De la conception à la publication, l'atlas a nécessité trois décennies d'élaboration. Un aperçu de l'atlas a été proposé pour la première fois par John Franklin Jameson en 1902 lorsqu'il a proposé que la nouvelle institution Carnegie de Washington se charge de développer "un atlas de l'histoire américaine qui puisse être vraiment de premier ordre". Sous la direction de Paullin, un historien de la marine américaine, les recherches pour l'atlas ont commencé en 1912 au département de recherche historique de la Carnegie Institution, dirigé par Jameson. Les travaux sur l'atlas s'y sont poursuivis pendant quinze ans et, en 1929, la Carnegie Institution s'est arrangée pour que l'American Geographic Society (AGS) complète l'atlas. L'éminent géographe John K. Wright (qui sera à l'origine du terme de carte choroplèthe en 1938) était alors le bibliothécaire de l'AGS. Il a supervisé l'achèvement de l'atlas et a été crédité comme son éditeur lors de sa publication en 1932.

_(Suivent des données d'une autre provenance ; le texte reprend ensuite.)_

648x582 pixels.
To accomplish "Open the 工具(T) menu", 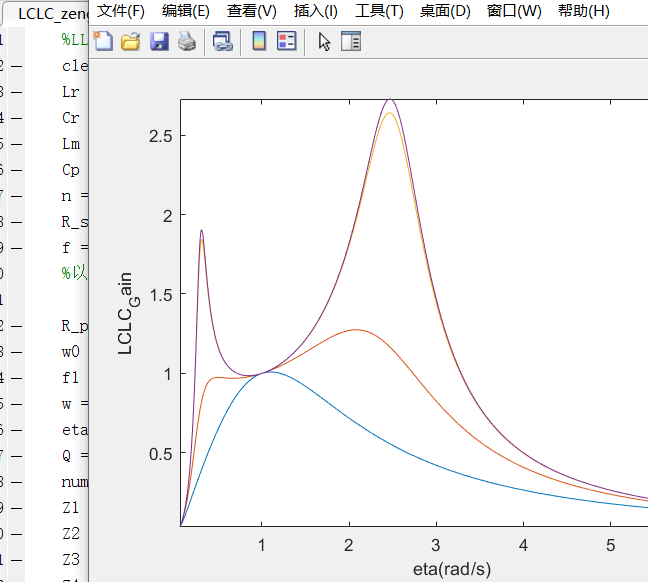I will click(380, 11).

Largement acclamé dès sa publication, l'Atlas se veut être un « monument de l'érudition historique ». Il se concentre cependant principalement sur les Américains d'origine européenne - même s'il contient un certain nombre de cartes montrant la répartition géographique des personnes d'autres origines ethniques et raciales. Un atlas de géographie historique qui reflète donc son époque. L'Atlas est unanimement célébré dès sa parution en 1932. Dans les décennies qui suivent, il a été utilisé par d'innombrables historiens professionnels ou profanes. Quelques-unes de ses cartes (comme celles indiquant les temps de déplacement en 1800, 1830, 1858 et 1930) continuent d'être reproduites ou adaptées encore aujourd'hui.

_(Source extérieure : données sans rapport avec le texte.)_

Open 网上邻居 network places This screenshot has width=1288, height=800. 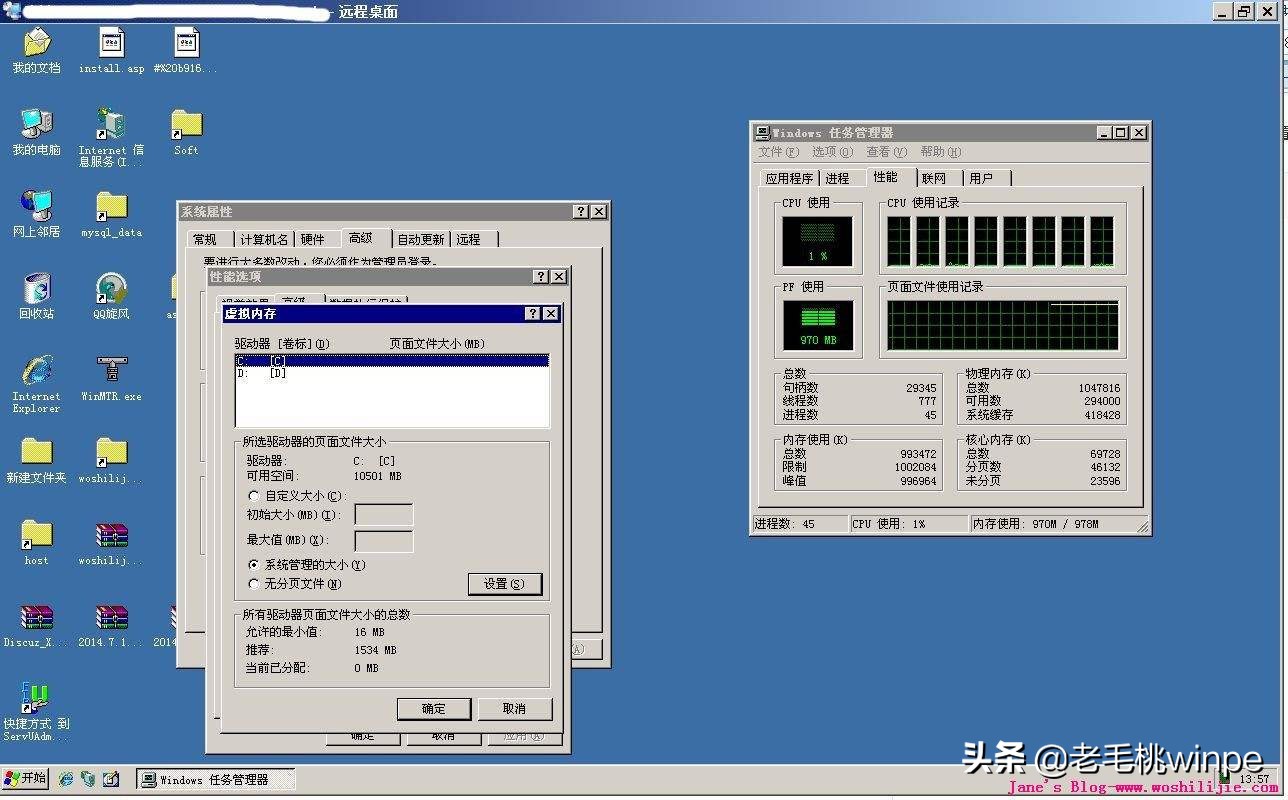36,210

Série de cartes montrant l'évolution des temps de déplacement depuis New York
en 1800, 1830, 1857 et 1930 (source : Atlas of the Historical Geography of the United States)



Consultation à partir des 14 chapitres proposés :

Le Digital Scholarship Lab de l'Université de Richmond est à l'origine d'autres travaux remarquables de numérisation et de publication de cartes historiques sur Internet :
  • Mapping Inequality Redlining in New Deal America : mise en ligne des archives de l'HOLC concernant la pratique du redlining dans plus de 150 villes des Etats-Unis.

  • Land Acquisition and Dispossession. Mapping the Homestead Act, 1863-1912. Le Homestead Act de 1862 offrait aux Américains la possibilité de revendiquer des parcelles de "terres publiques", de les occuper et de les mettre en valeur pendant cinq ans, puis d'en acquérir le titre. Cette carte visualise dans le temps et dans l'espace les plus de 2,3 millions de revendications et 900 000 "certificats" accordant la propriété dans le demi-siècle après l'adoption de la loi.